To all those of you keen enough to have come back for another segment of ‘what hasn’t already been said: TSP’, as opposed to have just been scrolling when you see this - welcome back! (Scrollers you too <3)
To anyone who’s seeing this for the first time: what this is a list of observations, jokes, reactions and criticism which occur to me upon a rewatch. I wait every week until Saturday to do this so that I have had my fill of scrolling through the tag and aggregating what has already been said. I tried doing a whole spoof (here where I gave up 10% in) but tbh a) I don’t know the history well enough b) it’s more time consuming than I thought and c) this series is just not as funny or as crazy as TWQ, so it’s untenable. Having said that: This is not a hatepost. I’m not hatewatching this series and nitpicking on purpose but expressing my honest views and trying to find the good in it as well as the bad.
Without further ado...
First Scenes:
The baby cloth lifting into the ceiling of the chapel had nice ‘myth of the demon countess of Anjou (ancestress of the Plantagenets)’ vibes. I am 100% that was unintentional. I get this impression by the cringiness of the baby’s screams (what’s up with those sound effects? It sounded like a zipper).
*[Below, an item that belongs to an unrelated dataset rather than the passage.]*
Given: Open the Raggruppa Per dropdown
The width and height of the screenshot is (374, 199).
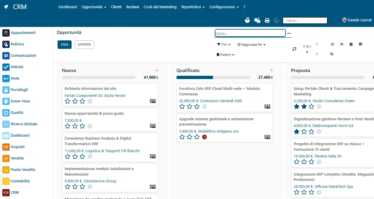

Henry gives me such softboi vibes? It’s pleasing to me because it’s making me attracted to him as a viewer, but no good in convincing me this is Henry VIII.
I think Catherine’s exposition about how she feels is pretty ok actually, it’s fitting that she would feel anger.
CHARLES’ FATHER IS NOT MAXIMILIAN, IT’S PHILIP (or rather it was). ~~ A quick wiki search guyz, a quick wiki search. Ughh
Again with the whole everyone acting like Catherine is Queen. Can they cut it out? Also while we’re at it, what was Catherine’s attendance in councils even like?
The music was nice
Post Child announcement phase:
Oof I hate to say it but I lowkey wanted de la Pole back in this mother. Mainly because it would mean more Margaret Pole and by this point I am scared her storyline will fade in prominence now that there’s no longer a Yorkist subplot (showhorned as it was, it was the crowning glory of last season tied with Arthur x Catherine).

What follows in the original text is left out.